*SOURCE EXCERPT*:
Then there’s the matter of how many privileges you’d want to transmit in a token. Although having a client request different tokens for read and write operations is possible, that would exacerbate the tokens explosion challenge; but batching all the privileges a user has for a given document would be problematic as well, as the token itself could become very large. Expressing claims by reference is always possible, but having to make an API call for evaluating a claim would somewhat defeat the purpose of having scopes as a simple, immediately consumable source of truth for all things authorization.
The Authorization Server Isn’t (Usually) Omniscient
But finally, the biggest problem of all is that having to keep the AS in the loop whenever documents are created, destroyed or assigned in different capacity to users is a daunting task — one that isn’t done even in much simpler settings than cloud and distributed systems based on public networks.
Think of how access to files is regulated in Unix or Windows: the domain controller doesn’t keep track of every file’s ACL — every file has a local policy, which is evaluated at access time rather than at ticket generation time. If OSes have to rely on resource side policies, despite all the simplifying conditions they enjoy (homogeneous resource types; constant line of sight with the domain controller; reliable network operations; etc), how could we expect this to be mainstream in the far more challenging public cloud scenario?
Now, technically all of this can be done. But it requires A LOT of work, very precise assumptions about the resources types and lifecycle, a very flexible AS, and so on — far from the naïve assumption that given that the ‘A’ in “AS” stands for “authorization”, all authorization logic can be centralized in the AS and all authorization decisions can be expressed as scopes values.
In the general case, scopes are used to express what an application can do on behalf of a given user — and that is always a subset of what the user can do in the first place. In other words, scopes are used for handling delegation scenarios. Resources are responsible to combine the incoming scopes and the actual user privileges to calculate the call’s effective permissions and make access control decisions accordingly.
Again in the general case, overloading scopes to represent actual privileges assigned to the app (as opposed to the delegated permissions mentioned above) is problematic — as it requires the AS to have specialized authorization knowledge at a granularity that is often not practical to achieve and maintain; even in the case in which that’s viable, the increase in traffic and token size might still render the approach unfeasible.
That is not to say that the AS should not make authorization decisions; if the AS happens to have access to data and logic that make it possible to take authorization evaluations at token issuance time, those can certainly be reflected in the decision of withholding issuance, or in the content of the issued token — but there’s no reason for the latter to be expressed in scopes claims, and doing so can in fact contribute to keep alive the urban legend that made me spend about half of a long flight writing this also long post.

*DIRECTIVE 1*: In the excerpt on authorization scopes, what are scopes used to express in the general case?

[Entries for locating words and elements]
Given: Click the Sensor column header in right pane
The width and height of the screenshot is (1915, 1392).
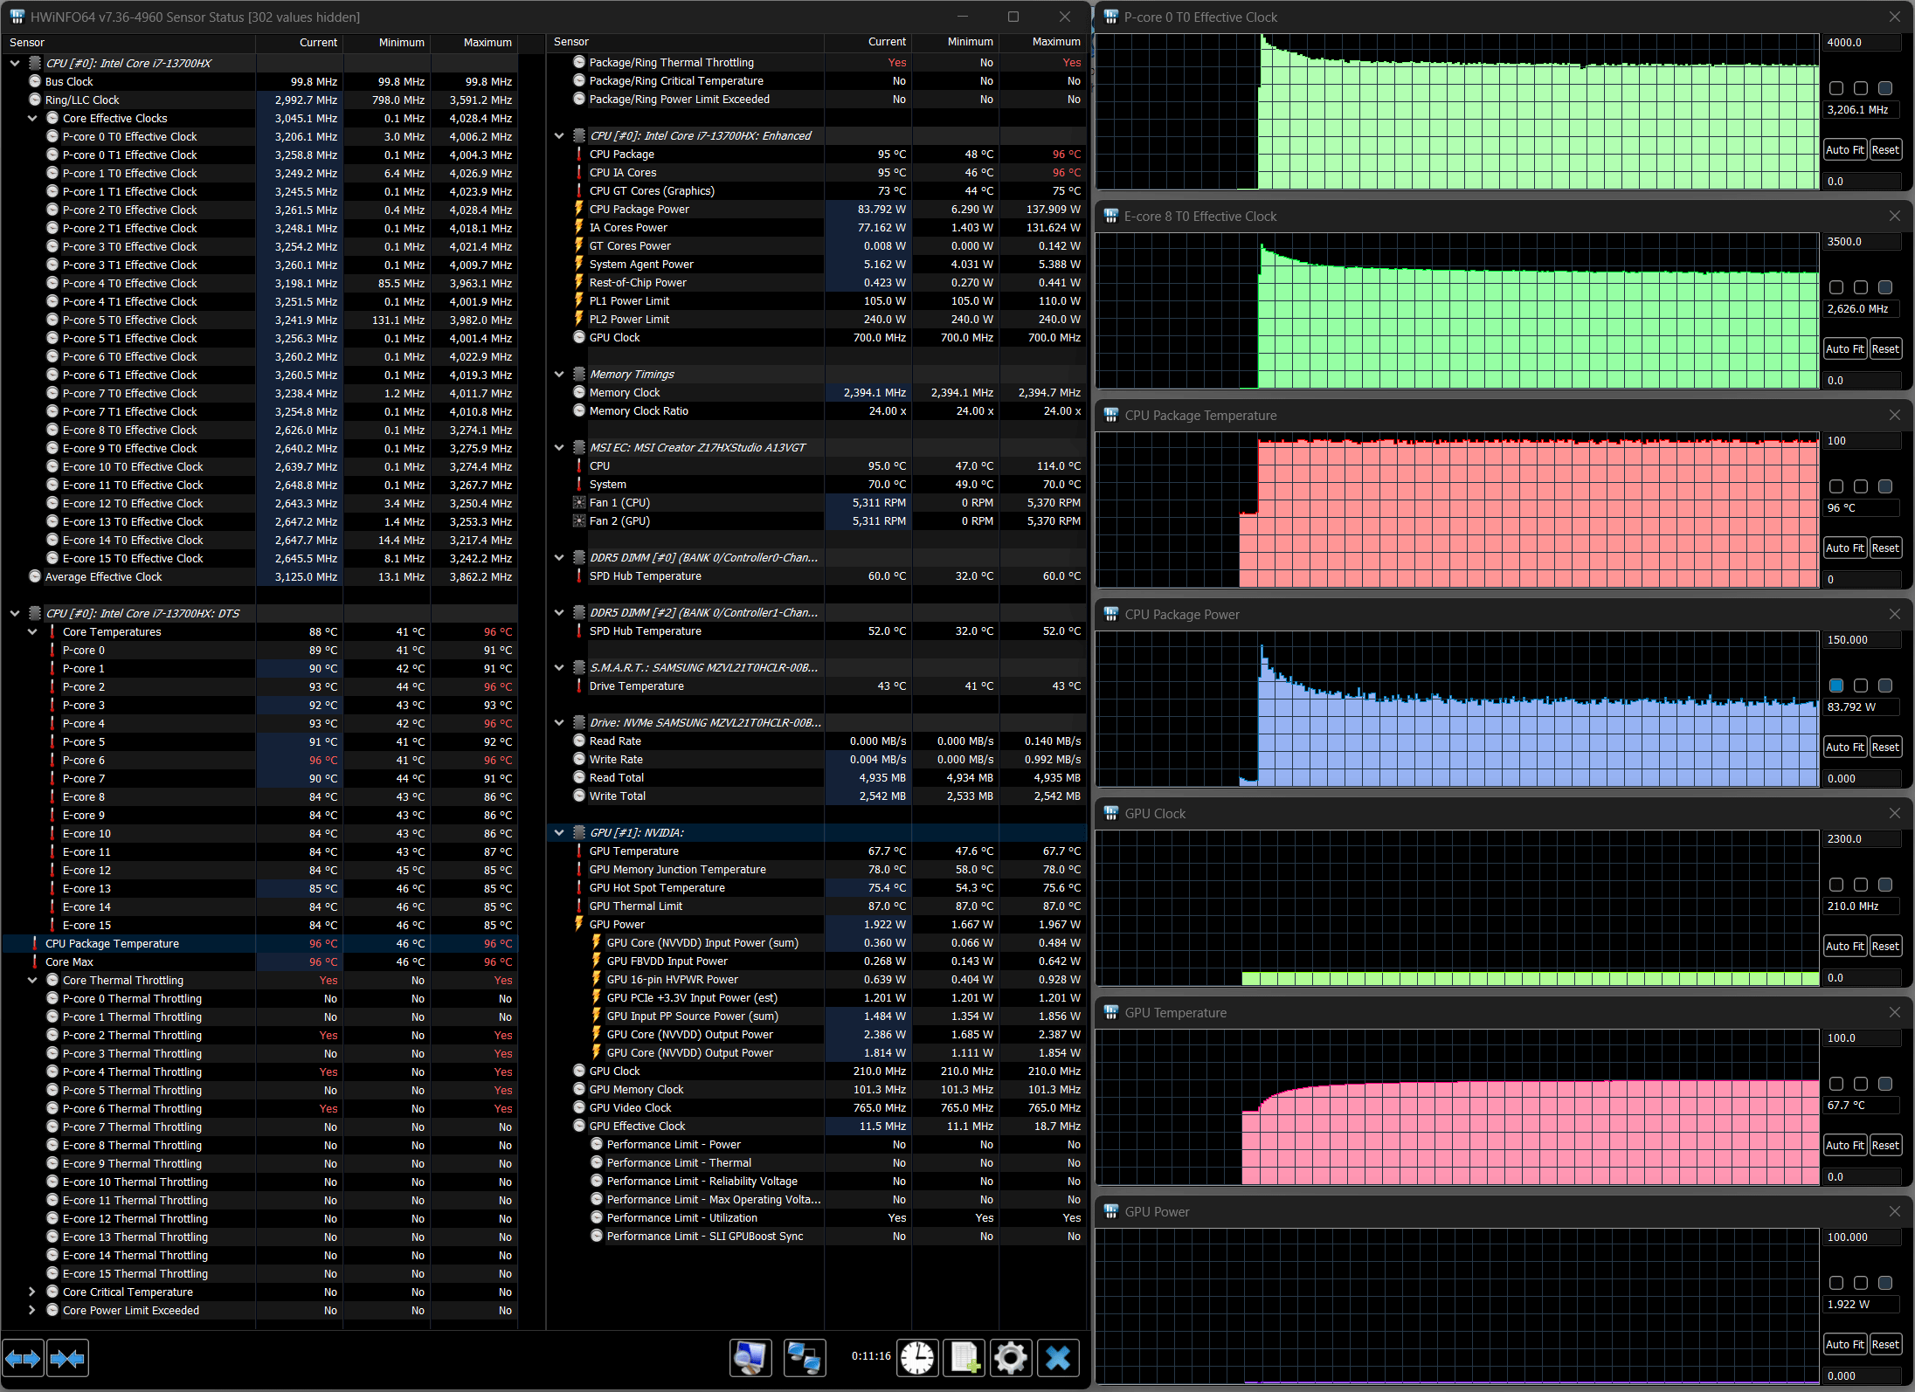Looking at the screenshot, I should click(x=571, y=42).
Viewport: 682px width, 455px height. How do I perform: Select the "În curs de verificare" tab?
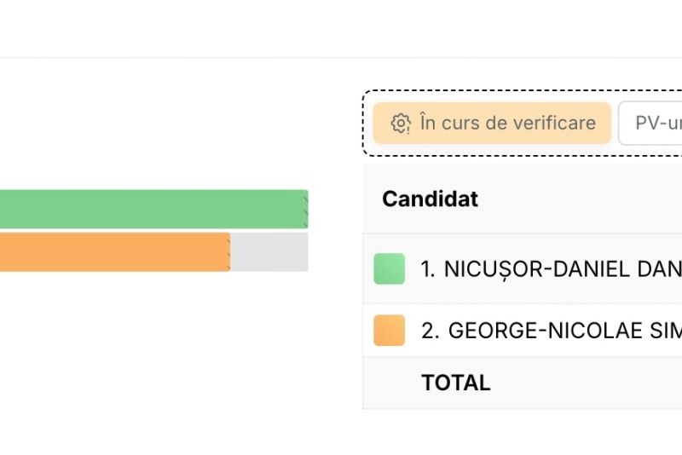[492, 124]
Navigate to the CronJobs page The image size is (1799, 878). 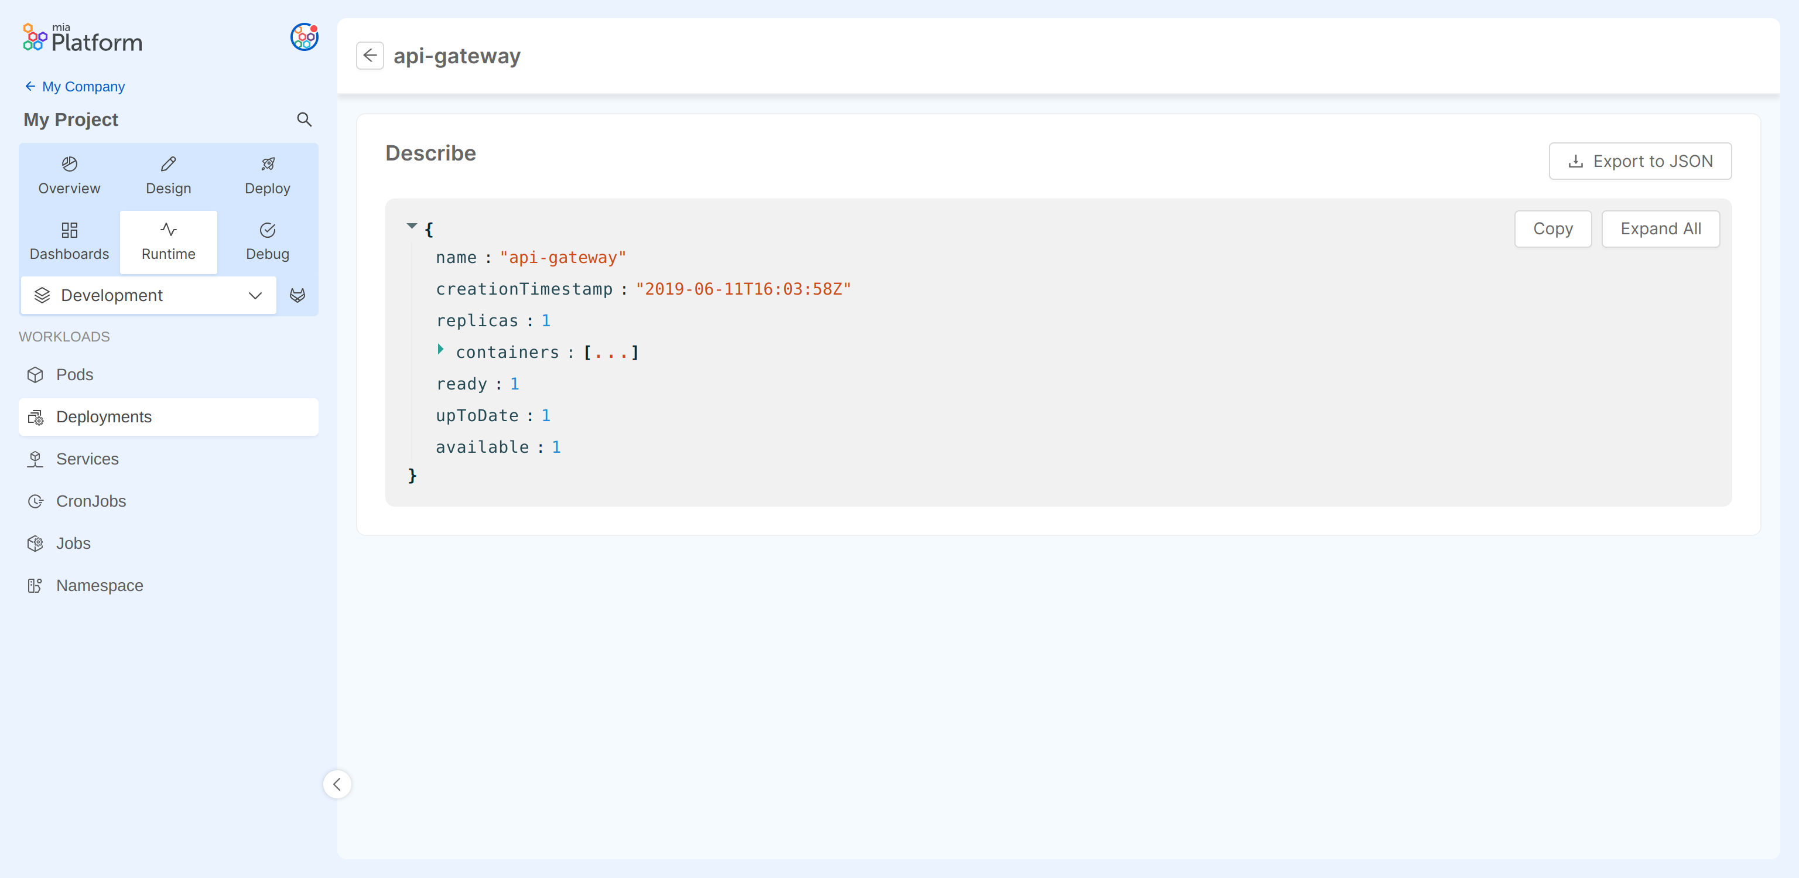pyautogui.click(x=91, y=501)
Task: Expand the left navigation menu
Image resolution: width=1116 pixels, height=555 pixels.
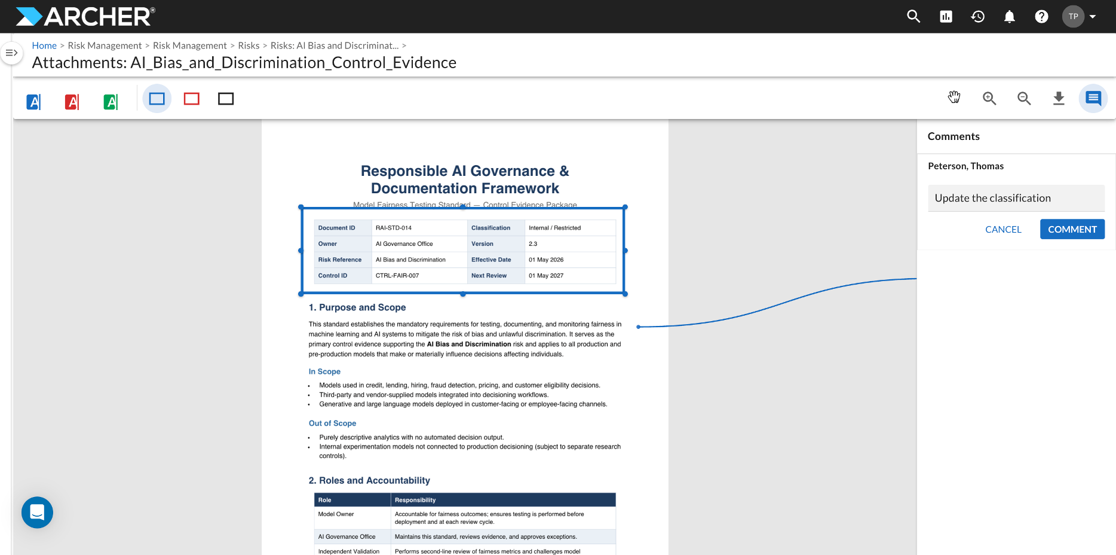Action: [11, 53]
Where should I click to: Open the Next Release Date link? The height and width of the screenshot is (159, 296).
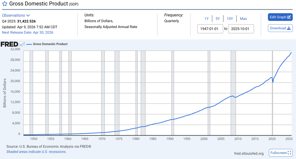click(x=27, y=32)
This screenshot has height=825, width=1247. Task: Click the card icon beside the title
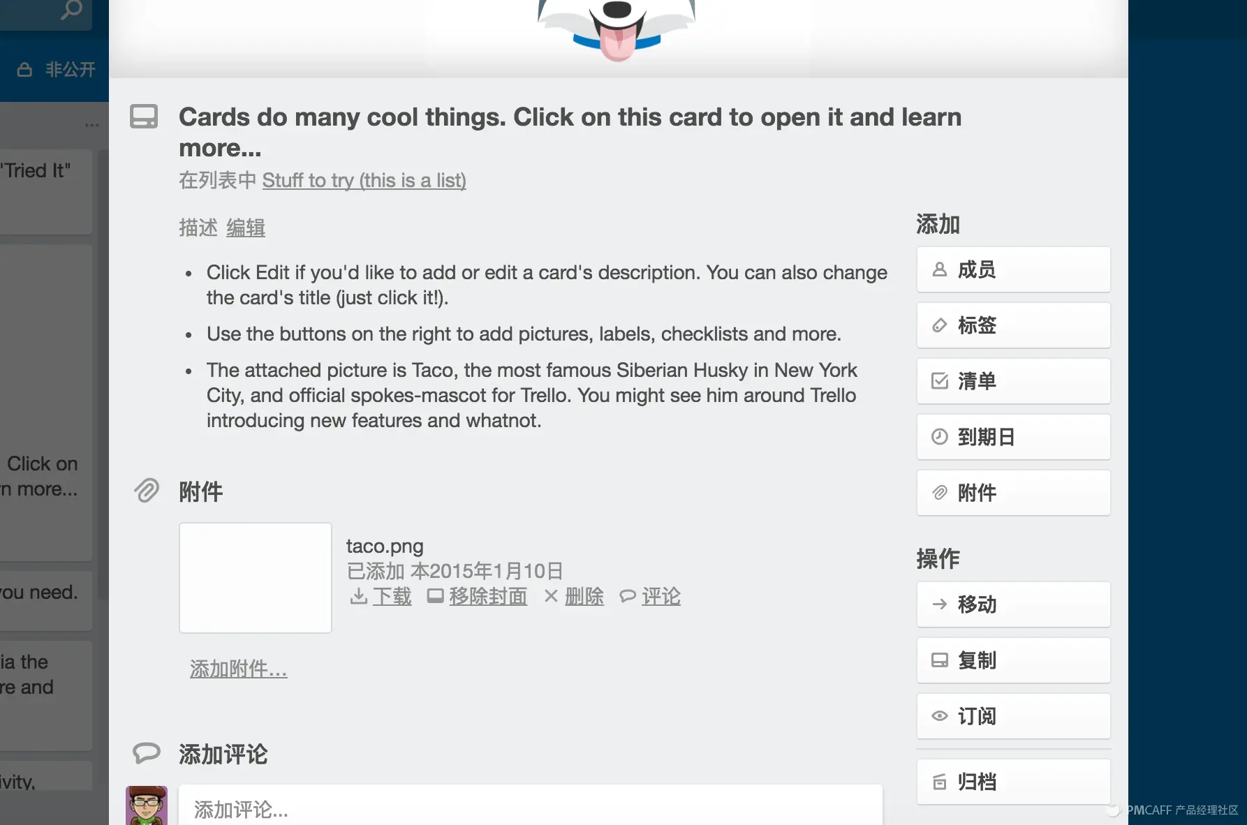144,117
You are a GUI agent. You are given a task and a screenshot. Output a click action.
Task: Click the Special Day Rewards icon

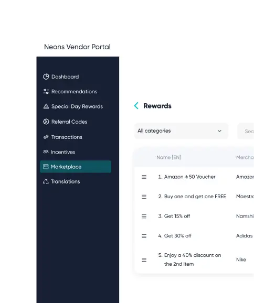(x=46, y=106)
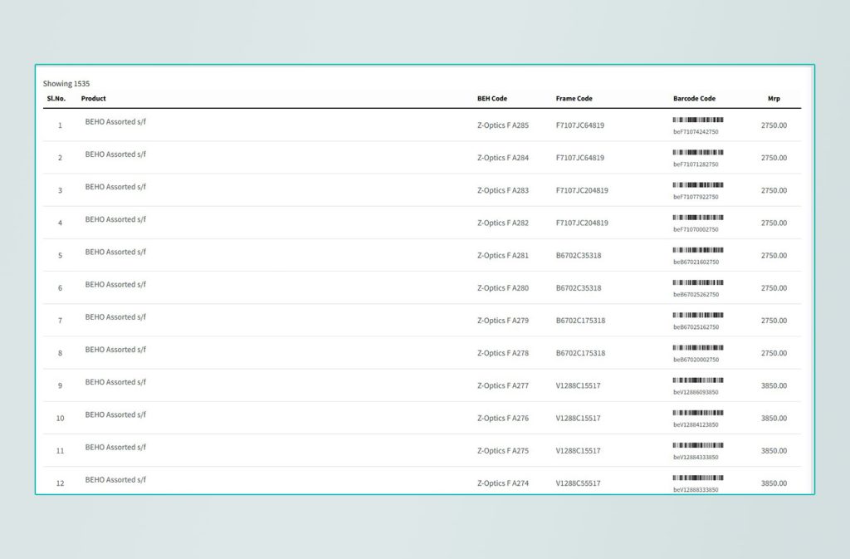This screenshot has height=559, width=850.
Task: Click the Product column header
Action: 94,99
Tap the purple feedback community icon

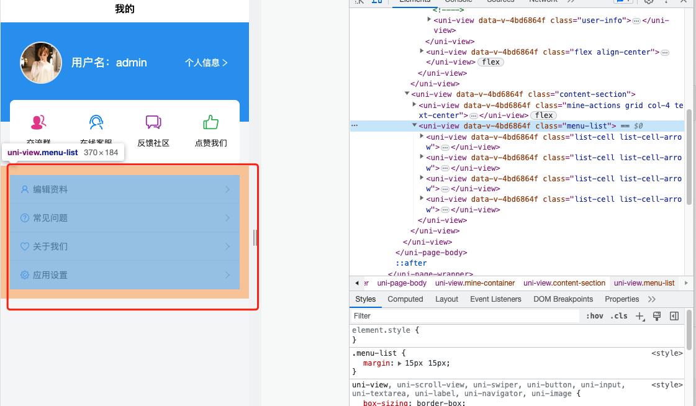tap(153, 122)
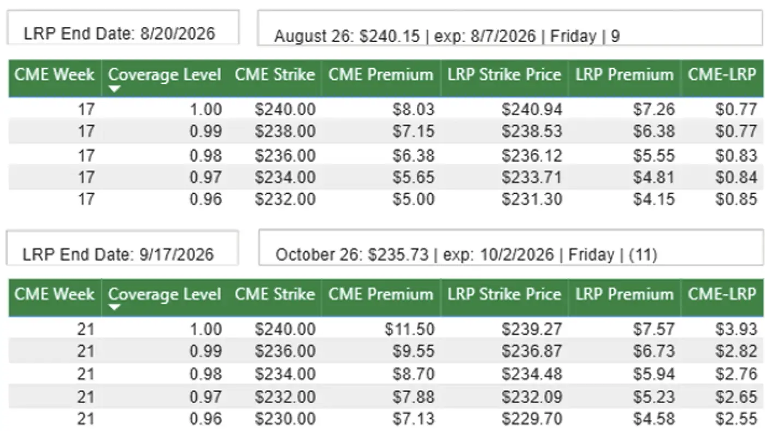
Task: Select the LRP End Date 9/17/2026 box
Action: 122,247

*DIRECTIVE 2*: Please extract every line of the records that contains the word "column".

*EXERCISE SOLUTION 1*: What an application can do on behalf of a given user.

*EXERCISE SOLUTION 2*:
Given: Click the Sensor column header in right pane
Task: Click the Product column header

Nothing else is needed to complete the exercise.